Why has Kotak Mahindra Bank stock’s valuation de-rated?

During the last week of February, Kotak Mahindra Bank has raised the rate by 15 basis points (bps) to 7.4% for retail deposits in the highest rate slab of 390 days to less than 23 months. This is the second hike in less than a quarter after having taken the same quantum of hike in December.  (Mint)
During the last week of February, Kotak Mahindra Bank has raised the rate by 15 basis points (bps) to 7.4% for retail deposits in the highest rate slab of 390 days to less than 23 months. This is the second hike in less than a quarter after having taken the same quantum of hike in December. (Mint)

Summary

Rising competitive intensity across business verticals has led to continuous de-rating in Kotak’s valuation over the last two years.

Kotak Mahindra Bank is the latest private sector bank to vindicate the Reserve Bank of India (RBI) governor’s view at the last policy meeting in February that transmission of tightened monetary policy is yet to take place fully. 

It is clear that most banks underestimated the RBI’s resolve to fight inflation with tight monetary policy so far as they had refrained from hiking deposit rates aggressively to maintain profitability. Now, Kotak has joined the bandwagon of banks raising their deposit rates.

During the last week of February, the bank has raised the rate by 15 basis points (bps) to 7.4% for retail deposits in the highest rate slab of 390 days to less than 23 months. One basis point is 0.01%. Notably, this is the second hike in less than a quarter after having taken the same quantum of hike in December. 

Kotak FY23 annual report shows that deposits maturing in 1 year to 3 years category are 1.85 trillion, accounting for almost 50% of the total deposits of 3.63 trillion. The only caveat here is that there could be some overlapping in terms of the interest rates published for a category and maturity pattern classification in the annual report.

While it is difficult to ascertain the precise impact on net interest income as there will be a rate hike on advances too, this does lend credence to the Goldman Sachs report on the banking sector stating that the strong profitability for the financial sector is over.

Furthermore, Kotak’s traditional business verticals are also witnessing a slowdown in growth rates. For example, despite growth in overall average assets under management (AAUM) at 23% and equity AAUM at 32%, Kotak AMC has reported a fall in profit after tax from 150 crore in Q3FY23 to 146 crore in Q3FY24. 

Kotak Securities, the company’s stock broking business, has seen a drop in cash segment volume, leading to a decline in brokerage income to 1,447 crore in FY23 from 1,674 crore in the previous year. Though it has reported a 25% growth net profit in Q3FY24, the pressure on profitability is evident. 

When stock market volumes are growing and the company’s market share has risen more than 50% from ~6% to ~10%, the bottomline growth of 25% is not impressive. This could be partially owing to the new age brokers like Zerodha and others putting a lot of pressure on the yields /rates of retail stock broking. 
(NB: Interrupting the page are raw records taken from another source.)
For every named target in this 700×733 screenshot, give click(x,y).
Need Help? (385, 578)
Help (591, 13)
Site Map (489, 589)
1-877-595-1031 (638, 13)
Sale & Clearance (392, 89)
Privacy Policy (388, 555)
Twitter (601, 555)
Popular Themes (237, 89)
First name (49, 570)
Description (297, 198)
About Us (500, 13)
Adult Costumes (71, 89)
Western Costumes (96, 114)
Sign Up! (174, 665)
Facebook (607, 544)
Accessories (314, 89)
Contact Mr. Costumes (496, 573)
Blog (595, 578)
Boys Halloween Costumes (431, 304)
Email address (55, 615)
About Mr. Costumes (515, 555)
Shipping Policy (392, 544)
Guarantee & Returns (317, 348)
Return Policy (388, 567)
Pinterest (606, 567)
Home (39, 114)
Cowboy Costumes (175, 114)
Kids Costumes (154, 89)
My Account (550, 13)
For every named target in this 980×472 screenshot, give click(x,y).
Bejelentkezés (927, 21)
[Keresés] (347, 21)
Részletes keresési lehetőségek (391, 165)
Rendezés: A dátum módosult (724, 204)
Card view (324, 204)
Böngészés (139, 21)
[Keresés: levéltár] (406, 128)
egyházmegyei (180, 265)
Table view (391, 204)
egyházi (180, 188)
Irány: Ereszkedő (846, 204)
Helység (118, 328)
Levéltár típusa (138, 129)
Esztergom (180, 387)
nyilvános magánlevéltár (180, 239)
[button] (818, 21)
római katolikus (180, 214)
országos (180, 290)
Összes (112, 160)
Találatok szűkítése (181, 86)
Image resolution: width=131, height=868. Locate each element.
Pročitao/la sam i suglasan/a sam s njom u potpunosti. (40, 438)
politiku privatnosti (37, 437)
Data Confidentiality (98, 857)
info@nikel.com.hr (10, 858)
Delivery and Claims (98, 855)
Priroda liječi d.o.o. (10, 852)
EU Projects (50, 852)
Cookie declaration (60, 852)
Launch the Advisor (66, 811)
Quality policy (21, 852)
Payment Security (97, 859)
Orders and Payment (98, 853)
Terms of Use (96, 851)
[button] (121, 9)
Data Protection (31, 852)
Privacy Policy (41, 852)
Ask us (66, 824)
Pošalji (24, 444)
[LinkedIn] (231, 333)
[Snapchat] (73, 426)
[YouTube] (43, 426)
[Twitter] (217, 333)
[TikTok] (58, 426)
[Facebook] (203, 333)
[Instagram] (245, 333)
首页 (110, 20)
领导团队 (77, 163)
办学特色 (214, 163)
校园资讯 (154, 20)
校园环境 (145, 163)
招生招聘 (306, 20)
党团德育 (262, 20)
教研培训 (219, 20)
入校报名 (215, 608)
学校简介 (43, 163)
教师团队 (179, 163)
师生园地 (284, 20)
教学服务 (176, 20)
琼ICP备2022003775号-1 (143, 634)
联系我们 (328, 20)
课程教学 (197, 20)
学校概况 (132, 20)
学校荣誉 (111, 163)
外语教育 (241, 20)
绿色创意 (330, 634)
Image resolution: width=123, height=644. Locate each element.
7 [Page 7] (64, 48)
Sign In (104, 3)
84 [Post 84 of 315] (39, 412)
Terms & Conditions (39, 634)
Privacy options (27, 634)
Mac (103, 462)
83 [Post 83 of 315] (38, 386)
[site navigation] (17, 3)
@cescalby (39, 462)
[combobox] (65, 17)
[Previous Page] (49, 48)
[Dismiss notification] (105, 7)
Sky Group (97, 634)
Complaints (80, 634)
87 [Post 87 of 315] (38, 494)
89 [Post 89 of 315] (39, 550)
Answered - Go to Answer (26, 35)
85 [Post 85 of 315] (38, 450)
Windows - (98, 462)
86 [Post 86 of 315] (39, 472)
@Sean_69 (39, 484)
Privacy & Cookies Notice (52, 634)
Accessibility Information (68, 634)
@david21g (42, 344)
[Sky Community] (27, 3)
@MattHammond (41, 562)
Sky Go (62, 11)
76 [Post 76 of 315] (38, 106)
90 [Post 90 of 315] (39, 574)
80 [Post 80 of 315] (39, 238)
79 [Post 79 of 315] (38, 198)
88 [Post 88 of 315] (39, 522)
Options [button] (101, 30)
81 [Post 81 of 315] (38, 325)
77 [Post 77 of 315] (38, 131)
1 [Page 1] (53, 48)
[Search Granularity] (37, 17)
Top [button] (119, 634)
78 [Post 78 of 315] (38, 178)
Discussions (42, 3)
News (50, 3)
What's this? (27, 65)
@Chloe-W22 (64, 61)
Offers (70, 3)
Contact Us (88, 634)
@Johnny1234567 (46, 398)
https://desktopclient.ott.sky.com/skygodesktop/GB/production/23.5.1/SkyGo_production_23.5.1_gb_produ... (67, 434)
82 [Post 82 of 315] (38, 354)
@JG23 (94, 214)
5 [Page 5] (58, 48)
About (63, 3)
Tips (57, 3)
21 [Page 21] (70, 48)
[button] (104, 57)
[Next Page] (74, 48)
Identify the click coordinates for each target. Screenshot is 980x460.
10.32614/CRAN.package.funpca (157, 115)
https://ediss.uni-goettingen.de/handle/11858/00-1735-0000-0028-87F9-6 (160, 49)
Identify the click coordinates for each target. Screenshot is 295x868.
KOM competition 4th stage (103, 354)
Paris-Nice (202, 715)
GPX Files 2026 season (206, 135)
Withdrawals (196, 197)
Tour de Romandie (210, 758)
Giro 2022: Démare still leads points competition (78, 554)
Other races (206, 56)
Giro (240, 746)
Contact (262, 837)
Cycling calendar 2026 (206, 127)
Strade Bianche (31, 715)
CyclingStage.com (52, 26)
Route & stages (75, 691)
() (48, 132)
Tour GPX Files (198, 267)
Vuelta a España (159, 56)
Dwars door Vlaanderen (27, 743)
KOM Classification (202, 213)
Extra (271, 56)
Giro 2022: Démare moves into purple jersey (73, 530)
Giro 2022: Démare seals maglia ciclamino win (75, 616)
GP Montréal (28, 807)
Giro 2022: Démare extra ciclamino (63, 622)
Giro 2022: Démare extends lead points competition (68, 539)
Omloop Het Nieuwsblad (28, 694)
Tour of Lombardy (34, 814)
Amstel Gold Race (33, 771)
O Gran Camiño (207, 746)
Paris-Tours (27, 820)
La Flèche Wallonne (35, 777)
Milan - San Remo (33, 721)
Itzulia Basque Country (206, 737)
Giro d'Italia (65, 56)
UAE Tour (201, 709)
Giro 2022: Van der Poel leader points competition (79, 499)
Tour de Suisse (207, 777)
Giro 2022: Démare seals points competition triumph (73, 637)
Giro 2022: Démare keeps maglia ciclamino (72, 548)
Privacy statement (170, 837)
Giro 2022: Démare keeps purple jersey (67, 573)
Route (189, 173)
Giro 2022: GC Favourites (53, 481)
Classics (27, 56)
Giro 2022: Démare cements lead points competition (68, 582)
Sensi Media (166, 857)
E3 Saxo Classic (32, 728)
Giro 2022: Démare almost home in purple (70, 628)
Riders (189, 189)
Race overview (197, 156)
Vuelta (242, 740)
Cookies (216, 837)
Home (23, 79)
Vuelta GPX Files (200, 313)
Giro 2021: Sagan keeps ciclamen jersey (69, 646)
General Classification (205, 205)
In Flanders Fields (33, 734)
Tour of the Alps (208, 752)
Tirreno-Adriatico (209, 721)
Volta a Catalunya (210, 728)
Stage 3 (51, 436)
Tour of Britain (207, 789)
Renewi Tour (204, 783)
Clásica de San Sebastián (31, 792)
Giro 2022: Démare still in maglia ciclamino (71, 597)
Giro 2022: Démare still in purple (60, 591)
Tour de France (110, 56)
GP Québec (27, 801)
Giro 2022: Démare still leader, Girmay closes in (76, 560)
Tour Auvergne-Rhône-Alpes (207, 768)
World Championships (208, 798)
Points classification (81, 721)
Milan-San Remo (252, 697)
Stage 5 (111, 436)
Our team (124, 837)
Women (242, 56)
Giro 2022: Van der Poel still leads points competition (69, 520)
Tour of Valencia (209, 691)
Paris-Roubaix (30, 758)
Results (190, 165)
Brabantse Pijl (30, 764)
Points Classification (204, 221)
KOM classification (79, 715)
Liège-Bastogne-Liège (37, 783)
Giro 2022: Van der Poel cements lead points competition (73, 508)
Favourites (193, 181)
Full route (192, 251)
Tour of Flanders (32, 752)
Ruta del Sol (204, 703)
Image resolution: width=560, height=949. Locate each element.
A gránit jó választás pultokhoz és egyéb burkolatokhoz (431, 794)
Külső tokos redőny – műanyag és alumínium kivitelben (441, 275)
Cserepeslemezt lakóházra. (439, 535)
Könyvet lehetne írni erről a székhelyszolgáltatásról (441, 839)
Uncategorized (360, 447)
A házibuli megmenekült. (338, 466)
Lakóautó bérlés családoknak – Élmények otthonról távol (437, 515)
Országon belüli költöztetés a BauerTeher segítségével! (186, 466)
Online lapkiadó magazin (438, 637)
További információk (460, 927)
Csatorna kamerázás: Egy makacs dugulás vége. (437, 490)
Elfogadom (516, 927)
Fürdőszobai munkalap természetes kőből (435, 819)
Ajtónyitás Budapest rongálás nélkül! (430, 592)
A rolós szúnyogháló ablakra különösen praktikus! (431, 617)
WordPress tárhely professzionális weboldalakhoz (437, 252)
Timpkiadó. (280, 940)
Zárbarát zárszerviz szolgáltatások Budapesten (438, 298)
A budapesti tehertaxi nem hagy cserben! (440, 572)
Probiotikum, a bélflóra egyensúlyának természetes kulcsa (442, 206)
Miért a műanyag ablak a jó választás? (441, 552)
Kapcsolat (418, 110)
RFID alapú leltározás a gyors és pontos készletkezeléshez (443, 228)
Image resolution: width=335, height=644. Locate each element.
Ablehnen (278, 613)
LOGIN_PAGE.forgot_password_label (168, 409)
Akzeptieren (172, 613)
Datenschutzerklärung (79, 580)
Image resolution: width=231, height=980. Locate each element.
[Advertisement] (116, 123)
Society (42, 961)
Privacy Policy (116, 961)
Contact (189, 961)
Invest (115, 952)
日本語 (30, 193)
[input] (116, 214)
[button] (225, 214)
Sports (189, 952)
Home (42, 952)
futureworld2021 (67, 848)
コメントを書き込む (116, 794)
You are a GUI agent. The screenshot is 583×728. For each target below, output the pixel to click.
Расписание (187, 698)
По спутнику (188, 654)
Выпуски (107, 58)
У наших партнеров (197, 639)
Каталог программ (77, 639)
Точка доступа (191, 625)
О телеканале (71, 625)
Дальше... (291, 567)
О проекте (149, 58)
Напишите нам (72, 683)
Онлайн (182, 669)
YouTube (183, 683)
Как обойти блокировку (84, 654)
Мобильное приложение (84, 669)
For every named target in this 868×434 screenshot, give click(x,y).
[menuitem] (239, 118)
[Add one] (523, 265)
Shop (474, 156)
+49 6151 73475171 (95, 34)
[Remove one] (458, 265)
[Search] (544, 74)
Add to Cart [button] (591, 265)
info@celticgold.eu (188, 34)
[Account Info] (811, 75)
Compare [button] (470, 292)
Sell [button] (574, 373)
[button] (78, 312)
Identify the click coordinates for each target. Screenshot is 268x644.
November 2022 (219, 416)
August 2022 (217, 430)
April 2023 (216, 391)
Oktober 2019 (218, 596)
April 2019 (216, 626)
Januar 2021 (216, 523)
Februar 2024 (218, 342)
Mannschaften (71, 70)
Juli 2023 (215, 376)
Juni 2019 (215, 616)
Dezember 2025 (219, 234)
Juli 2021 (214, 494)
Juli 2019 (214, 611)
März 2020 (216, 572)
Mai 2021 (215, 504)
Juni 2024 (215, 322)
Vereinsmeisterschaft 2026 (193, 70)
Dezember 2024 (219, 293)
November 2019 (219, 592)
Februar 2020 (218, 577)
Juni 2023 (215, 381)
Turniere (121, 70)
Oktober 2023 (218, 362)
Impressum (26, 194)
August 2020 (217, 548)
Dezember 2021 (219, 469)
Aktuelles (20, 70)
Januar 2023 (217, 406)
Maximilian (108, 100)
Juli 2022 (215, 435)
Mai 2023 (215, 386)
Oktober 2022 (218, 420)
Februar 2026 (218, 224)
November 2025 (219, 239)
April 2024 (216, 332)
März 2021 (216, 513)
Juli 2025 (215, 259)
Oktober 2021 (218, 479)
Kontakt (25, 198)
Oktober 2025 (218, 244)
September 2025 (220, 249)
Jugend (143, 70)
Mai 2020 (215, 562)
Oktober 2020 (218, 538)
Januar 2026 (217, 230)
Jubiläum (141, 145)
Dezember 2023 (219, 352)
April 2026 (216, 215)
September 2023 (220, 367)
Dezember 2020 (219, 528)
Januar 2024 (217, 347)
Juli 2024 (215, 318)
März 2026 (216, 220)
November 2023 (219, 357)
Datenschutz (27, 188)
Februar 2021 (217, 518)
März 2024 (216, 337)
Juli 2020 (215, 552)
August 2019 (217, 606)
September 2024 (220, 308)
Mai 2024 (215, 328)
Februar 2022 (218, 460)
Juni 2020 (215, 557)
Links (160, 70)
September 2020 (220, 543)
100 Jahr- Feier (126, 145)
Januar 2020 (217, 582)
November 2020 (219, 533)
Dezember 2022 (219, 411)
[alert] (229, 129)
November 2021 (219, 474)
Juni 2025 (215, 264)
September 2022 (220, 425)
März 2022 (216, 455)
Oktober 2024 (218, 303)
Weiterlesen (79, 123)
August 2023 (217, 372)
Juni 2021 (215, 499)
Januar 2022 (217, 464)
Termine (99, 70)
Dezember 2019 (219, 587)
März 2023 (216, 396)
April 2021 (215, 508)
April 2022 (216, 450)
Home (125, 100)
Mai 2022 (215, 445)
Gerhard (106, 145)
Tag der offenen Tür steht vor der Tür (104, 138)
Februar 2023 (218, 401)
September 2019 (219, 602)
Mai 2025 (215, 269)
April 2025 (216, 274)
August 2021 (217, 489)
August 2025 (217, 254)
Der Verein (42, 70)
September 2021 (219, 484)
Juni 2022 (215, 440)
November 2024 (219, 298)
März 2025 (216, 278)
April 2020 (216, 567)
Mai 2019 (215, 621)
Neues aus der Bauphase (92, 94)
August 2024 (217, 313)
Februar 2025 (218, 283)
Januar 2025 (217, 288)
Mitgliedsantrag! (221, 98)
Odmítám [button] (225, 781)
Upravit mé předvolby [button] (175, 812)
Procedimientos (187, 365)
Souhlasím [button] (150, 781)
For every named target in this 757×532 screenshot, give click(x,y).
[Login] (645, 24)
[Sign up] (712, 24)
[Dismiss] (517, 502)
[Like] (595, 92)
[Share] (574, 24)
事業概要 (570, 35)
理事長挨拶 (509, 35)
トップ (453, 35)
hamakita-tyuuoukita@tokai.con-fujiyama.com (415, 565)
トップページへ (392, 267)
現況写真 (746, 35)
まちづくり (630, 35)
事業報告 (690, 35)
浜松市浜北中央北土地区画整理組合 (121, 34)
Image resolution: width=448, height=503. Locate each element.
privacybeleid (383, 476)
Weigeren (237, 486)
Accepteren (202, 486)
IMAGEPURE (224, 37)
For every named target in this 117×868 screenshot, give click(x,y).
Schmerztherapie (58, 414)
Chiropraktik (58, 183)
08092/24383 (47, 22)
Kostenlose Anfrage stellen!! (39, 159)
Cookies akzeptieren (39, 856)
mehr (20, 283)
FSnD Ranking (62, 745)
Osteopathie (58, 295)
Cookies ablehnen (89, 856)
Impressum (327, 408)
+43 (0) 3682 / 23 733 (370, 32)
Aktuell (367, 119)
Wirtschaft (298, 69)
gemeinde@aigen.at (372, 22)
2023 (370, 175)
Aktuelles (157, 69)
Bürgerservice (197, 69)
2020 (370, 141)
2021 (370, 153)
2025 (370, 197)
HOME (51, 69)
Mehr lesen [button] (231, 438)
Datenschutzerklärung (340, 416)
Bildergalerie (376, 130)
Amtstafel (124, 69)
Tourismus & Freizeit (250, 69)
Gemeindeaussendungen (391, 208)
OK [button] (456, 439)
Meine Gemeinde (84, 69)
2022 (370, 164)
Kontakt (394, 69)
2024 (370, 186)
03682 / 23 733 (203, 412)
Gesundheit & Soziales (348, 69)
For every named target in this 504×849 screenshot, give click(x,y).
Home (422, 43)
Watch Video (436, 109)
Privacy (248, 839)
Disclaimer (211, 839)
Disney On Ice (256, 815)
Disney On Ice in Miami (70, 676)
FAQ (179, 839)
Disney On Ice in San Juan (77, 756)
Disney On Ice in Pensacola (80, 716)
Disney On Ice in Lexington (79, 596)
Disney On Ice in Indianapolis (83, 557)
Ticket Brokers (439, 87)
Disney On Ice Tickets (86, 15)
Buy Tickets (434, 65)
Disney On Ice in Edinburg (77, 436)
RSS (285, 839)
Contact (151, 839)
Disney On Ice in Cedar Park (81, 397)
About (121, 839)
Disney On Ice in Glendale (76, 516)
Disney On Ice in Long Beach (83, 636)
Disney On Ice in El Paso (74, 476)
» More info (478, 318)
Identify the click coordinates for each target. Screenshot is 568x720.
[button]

To respond to the competition, Kotak Securities has also come up with zero brokerage plans for clients under 30 years of age and brokerage waiver for intraday trading for all clients. This would essentially mean that they are hoping that the gains from interest on margin trading facility would compensate for the zero/low brokerage.

Coming to the relatively new businesses of non-life and life insurance, the picture isn’t rosy either. Recently, Kotak Mahindra Bank decided to give up its majority stake in general insurance business. 

Zurich Insurance would have a 70% stake in the general insurance business that has struggled to make a mark with a market share of less than 1%. The bank’s life insurance business has also failed to pick up materially as is evident from its market share of less than 5% in new premium in FY23 and likely to stay around the same in FY24.

Unsurprisingly, rising competitive intensity across business verticals has led to continuous de-rating in Kotak’s valuation over the last two years.

The stock peaked out in October 2021 at 2,253 apiece and is currently trading around 25% lower than that level. The de-rating in valuation is evident whether one looks at the price to adjusted book value (P/ABV) multiple or even price-to-earnings (P/E) multiple. 

Though the bank’s consolidated adjusted book value has been on an upward trajectory from 426 in FY21 to 651 in FY24E, its P/ABV multiple has come down consistently from 4.0x to 2.6x. Consolidated earnings per share too has been going up from 50 in FY21 to 90 in FY24E, but P/E has dropped from 34x to 19x.